Gerrataere · 18/06/2023 10:16

@TheSnootiestFox with all due respect, your way of thinking is completely out of touch these days. I was also raised to believe that you must go to university as soon as possible to get anywhere in life and honestly my generation have been completely screwed over by this way of thinking. It’s simply not the way the world works anymore and to push the same ideals on your children causes nothing but stress and disappointment. Yes it does work for a few, having this very narrow path of ‘acceptable route of life’, but in the majority it just leads to misery and quite frankly boring, unyielding personality types.

Where have I said that I'm pushing that onto my own children? One is heading for the Household Cavalry at 18, and the other is deciding between an IT technician or something agri-business related but if he goes to Uni I'll be amazed! What I am pushing on them is the need to live a bit and be established home and relationship wise before becoming a father. Mine had had a much different life to the one they would have had if the 22 year old me had brought them up.

Okaaaay · 18/06/2023 10:22

36 completely normal amongst my friends and work colleagues to have babies in early 40s

Greengreengrass231 · 18/06/2023 10:25

Leah2730 · 18/06/2023 08:56

I had my first at 36, and he's healthy. There are lots of women who have babies in late 30's into 40's. The mums at the school gate are all around my age. If you are healthy and you do everything you can to have a healthy pregnancy try not to worry. I wish I could have had babies earlier but we had fertility issues. You are not being selfish, enjoy your pregnancy x

As a pregnant 40 year old woman I like this prospective

Peppadog · 18/06/2023 10:28

TheSnootiestFox · 18/06/2023 10:22

Where have I said that I'm pushing that onto my own children?

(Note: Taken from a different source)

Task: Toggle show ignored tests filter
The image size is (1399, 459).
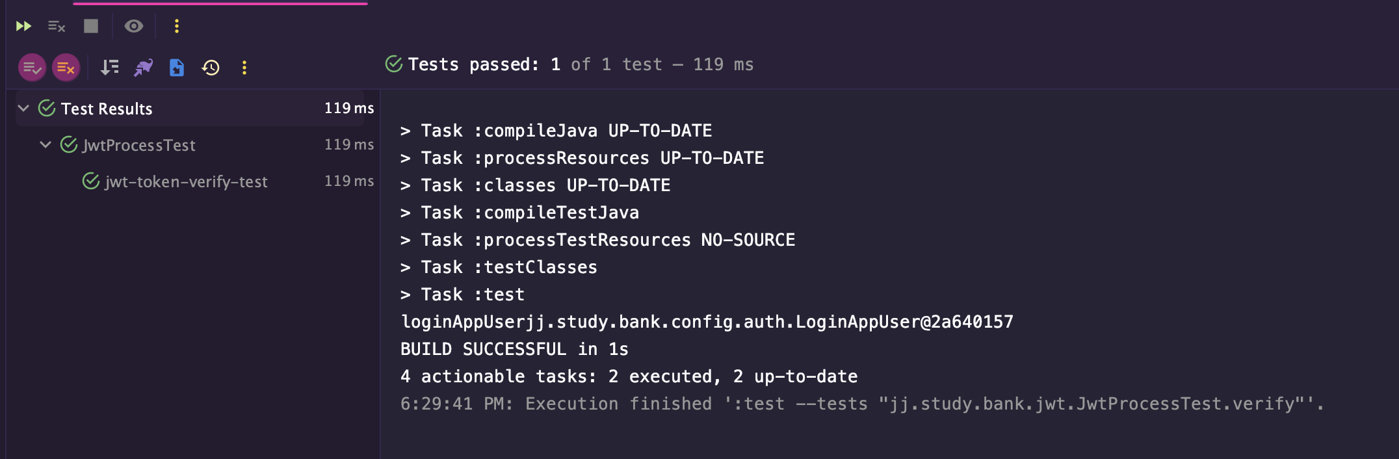Action: [66, 68]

One is heading for the Household Cavalry at 18, and the other is deciding between an IT technician or something agri-business related but if he goes to Uni I'll be amazed! What I am pushing on them is the need to live a bit and be established home and relationship wise before becoming a father. Mine had had a much different life to the one they would have had if the 22 year old me had brought them up.

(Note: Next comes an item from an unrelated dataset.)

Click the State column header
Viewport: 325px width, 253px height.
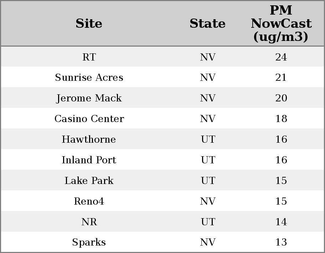coord(207,23)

I think your error was calling young parents selfish. You've just called thousands of readers selfish for having their children when they did, and simultaneously offended the older parents who didn't achieve those things you listed.
Perfectly fine to see the benefits in having children later, but bonkers to call younger parents selfish. Being an older parent comes with drawbacks too, less likely to be a young healthy helpful grandparent, won't live as long etc. There is no 'perfect' time to have kids.